Bamako – Madrid, juillet 2025

C’est une décision qui en dit long sur l’état de santé démocratique du Mali sous transition militaire. Le 21 juillet, l’ancien Premier ministre Moussa Mara a été empêché de quitter le territoire national pour se rendre à Dakar, où il devait ouvrir le 6ᵉ Dialogue régional sur la paix et la sécurité au Sahel et au Sahara, un forum initié par la fondation allemande Friedrich-Ebert-Stiftung. Aucune décision judiciaire préalable n’a été communiquée. Aucune explication officielle non plus. Le silence des autorités s’ajoute à une longue série d’actes restrictifs visant les voix indépendantes.

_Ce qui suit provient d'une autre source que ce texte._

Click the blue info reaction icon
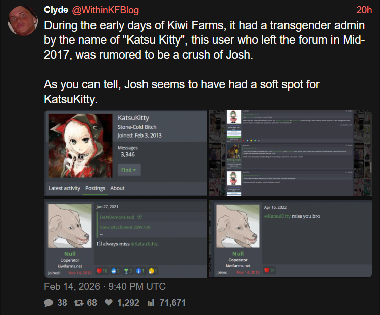This screenshot has width=380, height=315. click(138, 271)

Le Club de Madrid, organisation basée en Espagne et regroupant d’anciens chefs d’État et de gouvernement œuvrant pour la démocratie dans le monde, n’a pas tardé à réagir. Dans un communiqué publié ce 22 juillet, l’organisation exprime sa « profonde préoccupation » et appelle les autorités maliennes à « lever immédiatement les restrictions de voyage imposées à M. Mara », dénonçant une mesure « sans base légale claire » et perçue comme « une atteinte grave à la liberté de circulation et d’expression ».

Une voix du changement muselée ?

Homme de dossiers autant que de principes, Moussa Mara n’est pas un inconnu dans le paysage politique ouest-africain. Premier ministre sous Ibrahim Boubacar Keïta (2014-2015), fondateur du parti Yelema – un mot qui signifie changement en bambara –, il est devenu, ces dernières années, une figure critique mais mesurée des régimes militaires issus des coups d’État successifs au Mali.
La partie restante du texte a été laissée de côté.